A kernel debugger is a debugger present in some  operating system kernels to ease debugging and kernel development by the kernel developers.  A kernel debugger might be a stub implementing low-level operations, with a full-blown debugger such as GNU Debugger (gdb), running on another machine, sending commands to the stub over a serial line or a network connection, or it might provide a command line that can be used directly on the machine being debugged.
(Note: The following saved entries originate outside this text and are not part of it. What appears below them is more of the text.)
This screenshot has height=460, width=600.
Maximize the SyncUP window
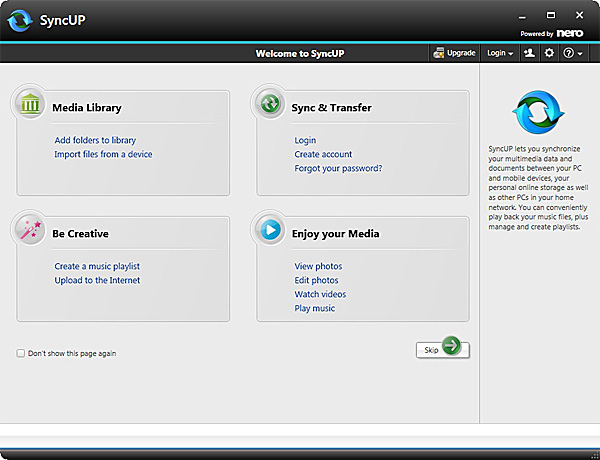[x=551, y=17]
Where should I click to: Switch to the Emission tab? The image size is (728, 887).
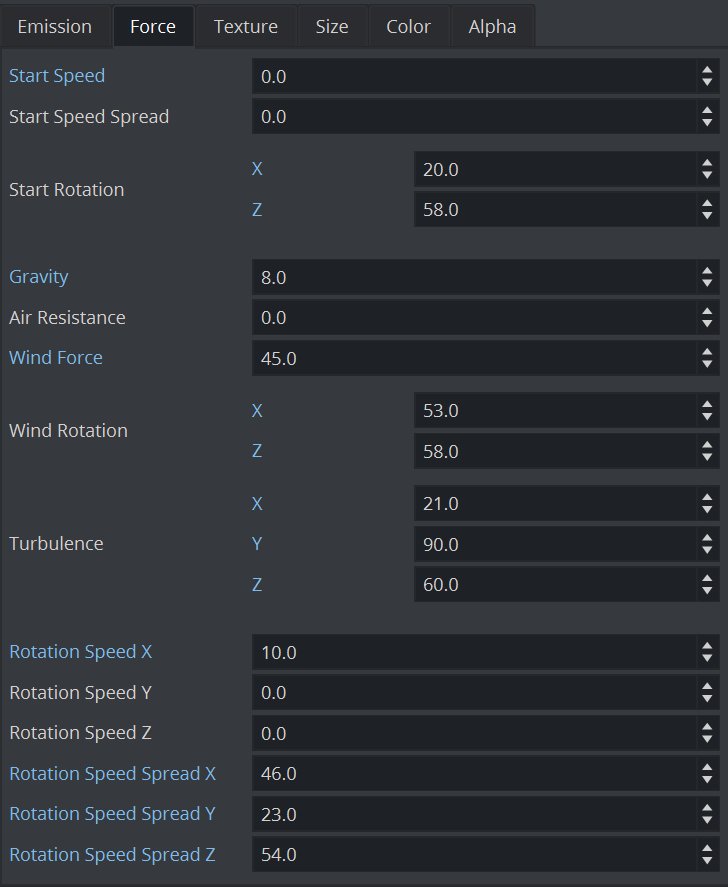[x=55, y=27]
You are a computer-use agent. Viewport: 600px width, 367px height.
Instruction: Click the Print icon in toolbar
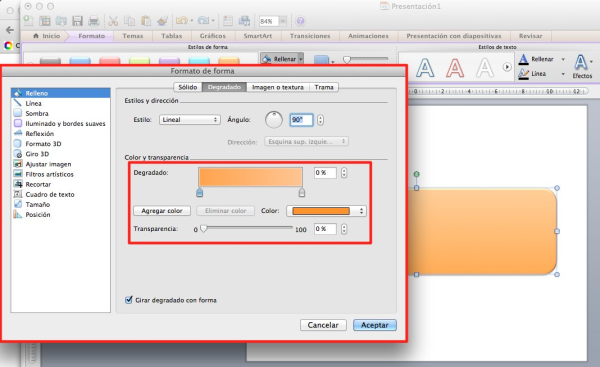coord(94,21)
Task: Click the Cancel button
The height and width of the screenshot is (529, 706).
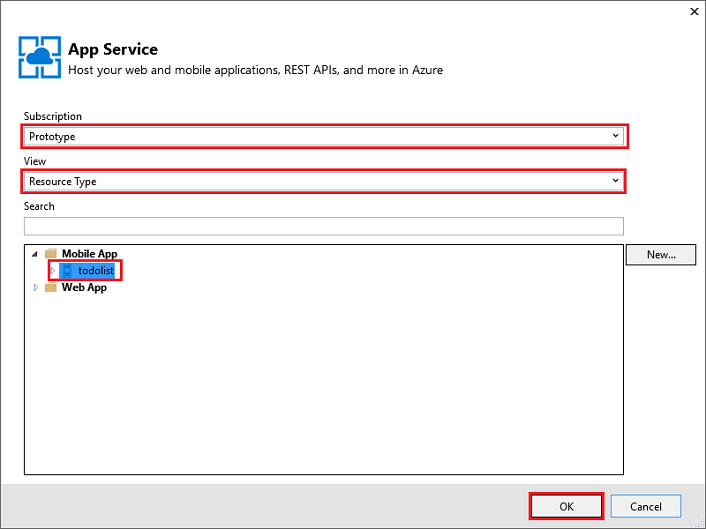Action: (x=646, y=506)
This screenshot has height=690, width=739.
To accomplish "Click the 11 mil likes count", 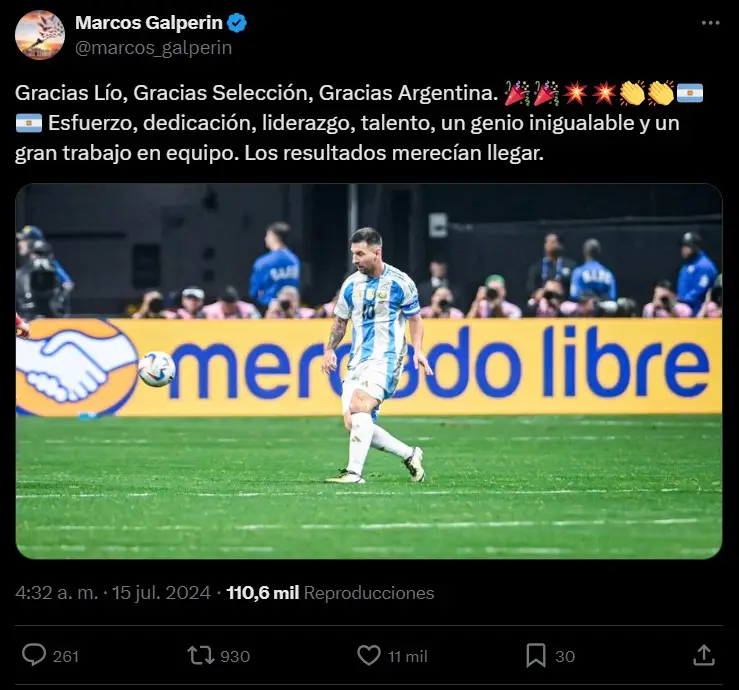I will pos(408,657).
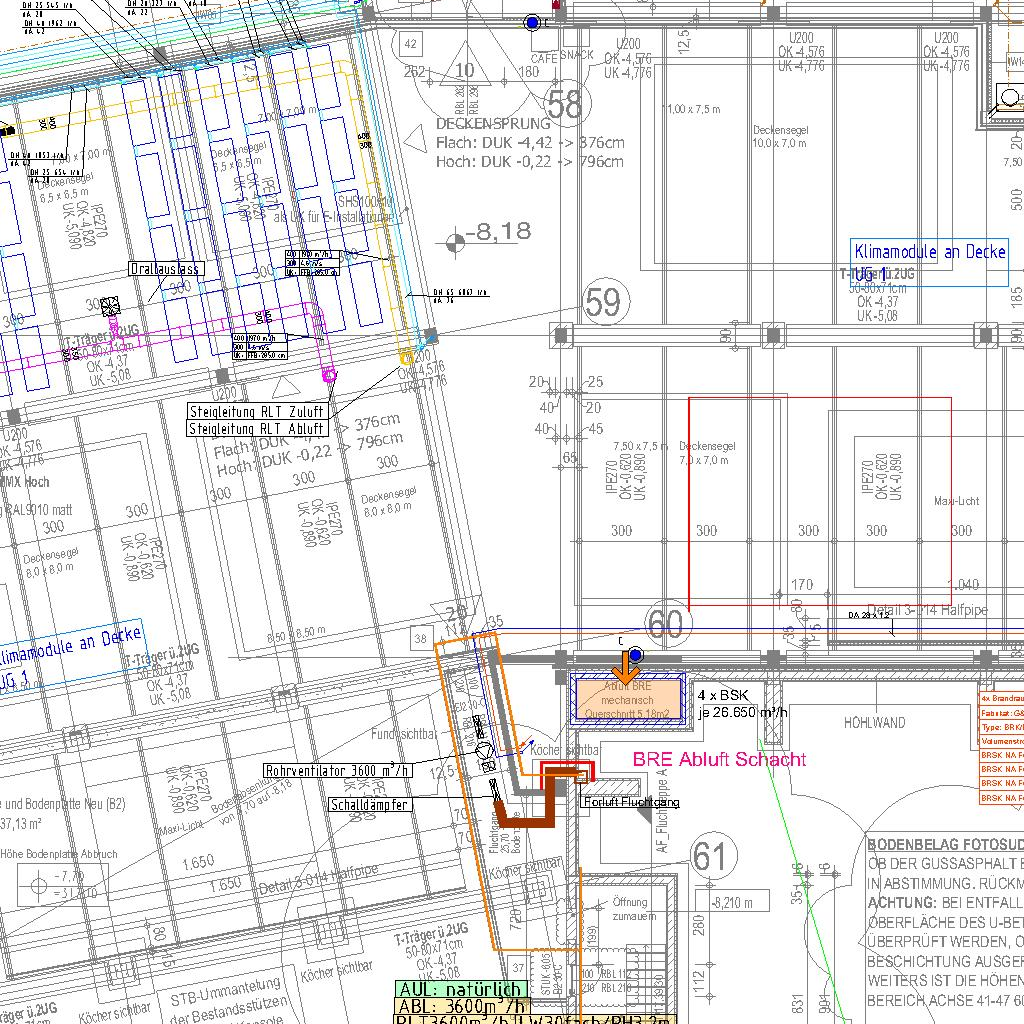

Operating systems and operating system kernels that contain a kernel debugger:
 The Windows NT family includes a kernel debugger named KD, which can act as a local debugger with limited capabilities (reading and writing kernel memory, and setting breakpoints) and can attach to a remote machine over a serial line, IEEE 1394 connection, USB 2.0 or USB 3.0 connection.  The WinDbg GUI debugger can also be used to debug kernels on local and remote machines.
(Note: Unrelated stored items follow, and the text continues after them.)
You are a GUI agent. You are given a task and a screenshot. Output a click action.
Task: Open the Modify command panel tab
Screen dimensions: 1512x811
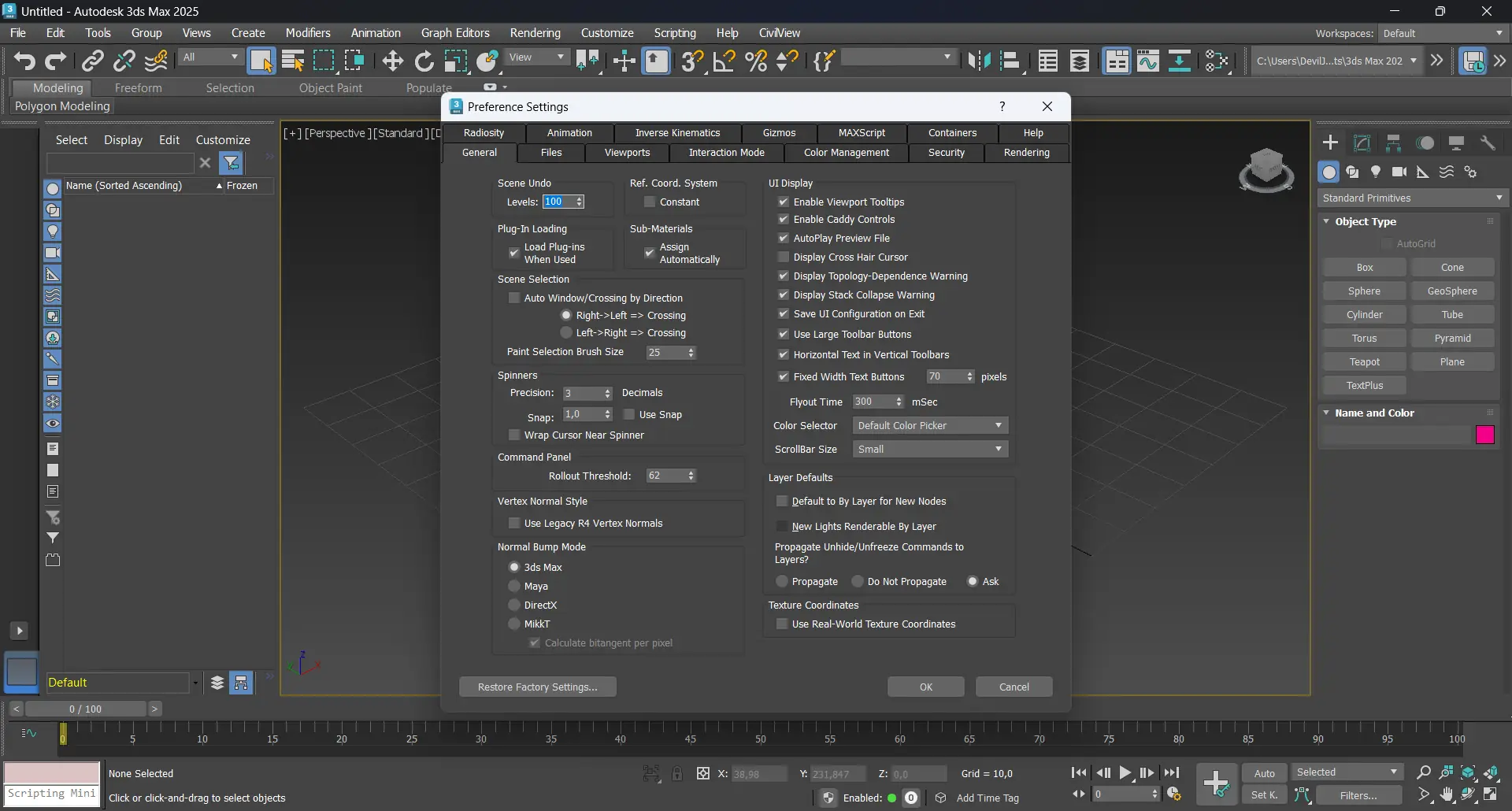(1362, 143)
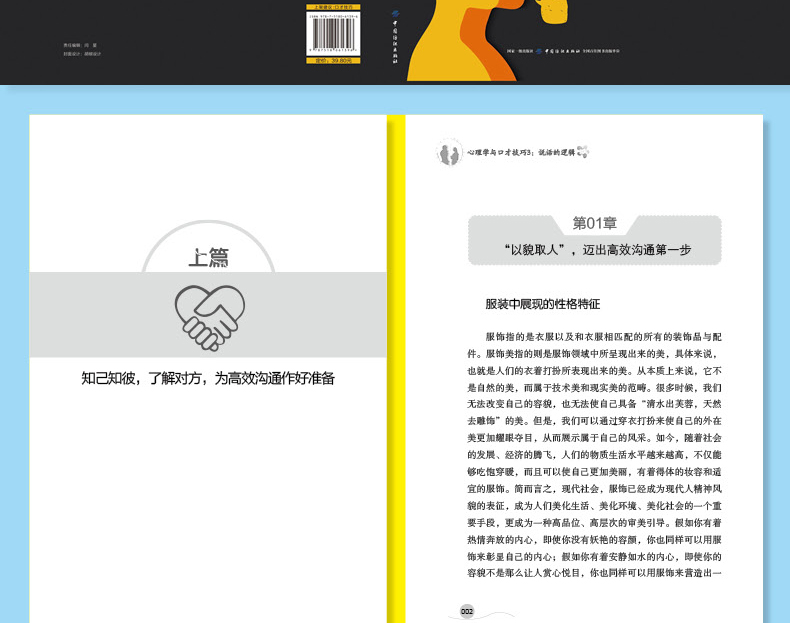Click the 上篇 semicircle label
This screenshot has height=623, width=790.
pyautogui.click(x=209, y=258)
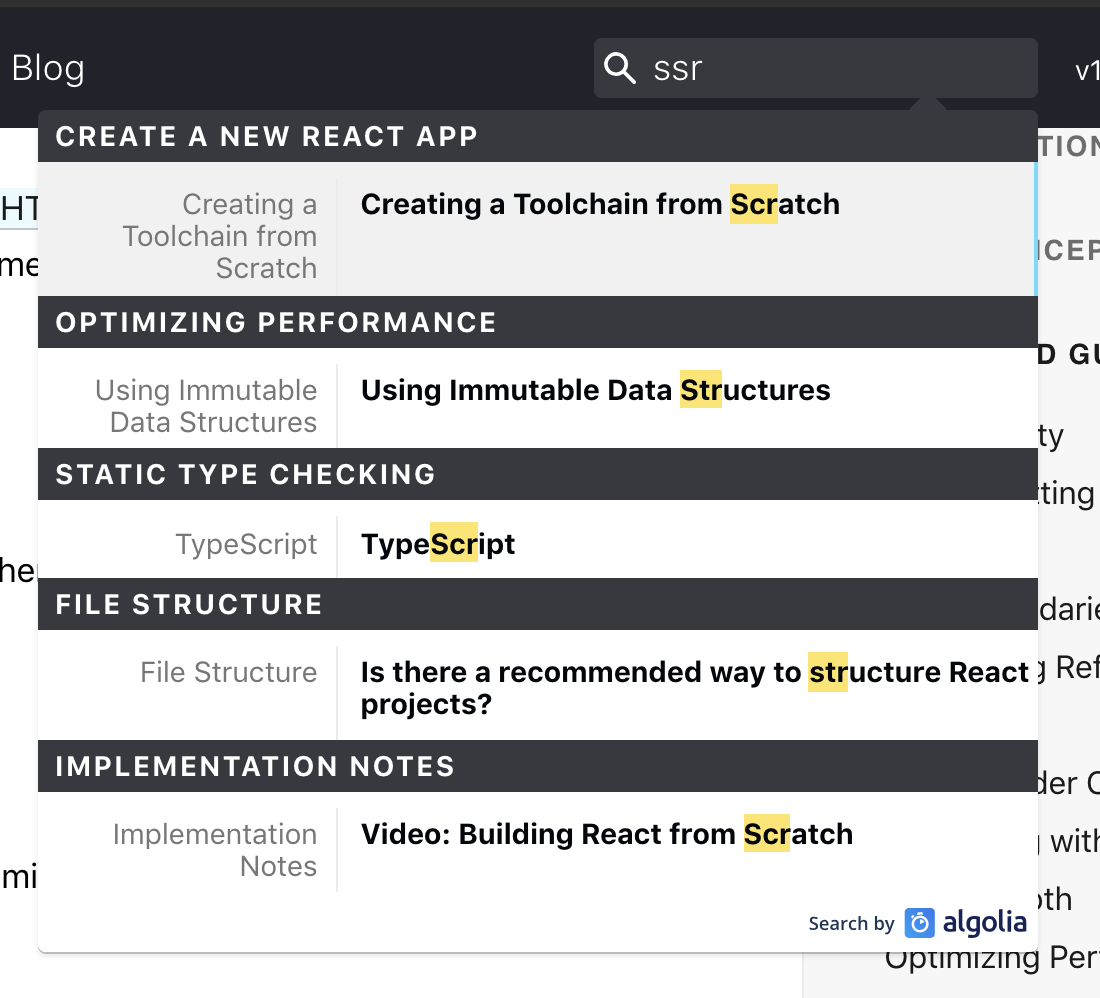
Task: Click gray 'TypeScript' subcategory label
Action: pos(246,544)
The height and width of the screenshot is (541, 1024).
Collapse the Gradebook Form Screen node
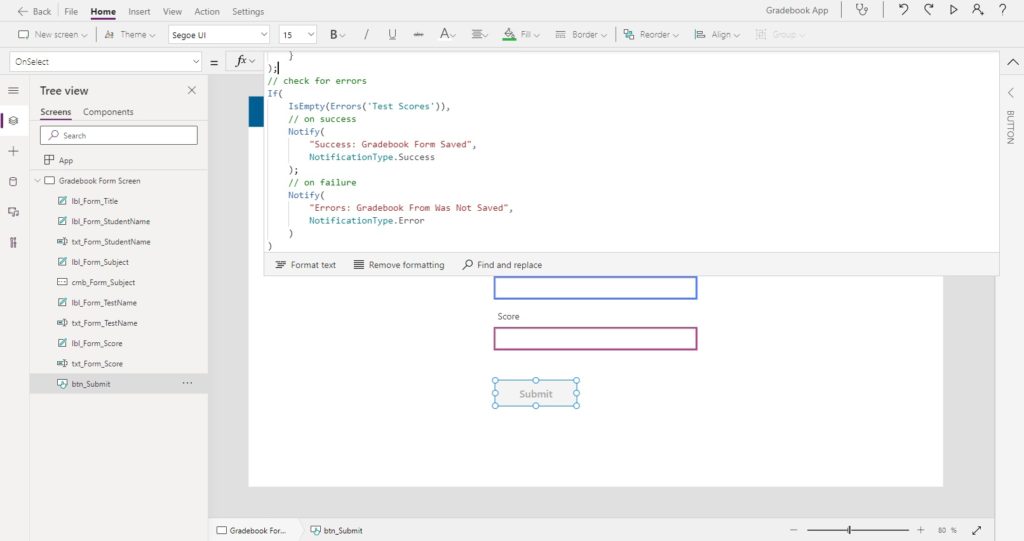pos(38,180)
 BeOS and Haiku include a kernel debugger usable with either an on-screen console or over a serial line. It features various commands to inspect memory, threads, and other kernel structures. 
 DragonFly BSD
 Linux kernel; No kernel debugger was included in the mainline Linux tree prior to version 2.6.26-rc1 because Linus Torvalds didn't want a kernel debugger in the kernel.
 KDB (local)
 KGDB (remote)
 MDB (local/remote)
 NetBSD (DDB for local, KGDB for remote)
 macOS - ddb for local, kdp for remote
 OpenBSD includes ddb which has a syntax is similar to GNU Debugger.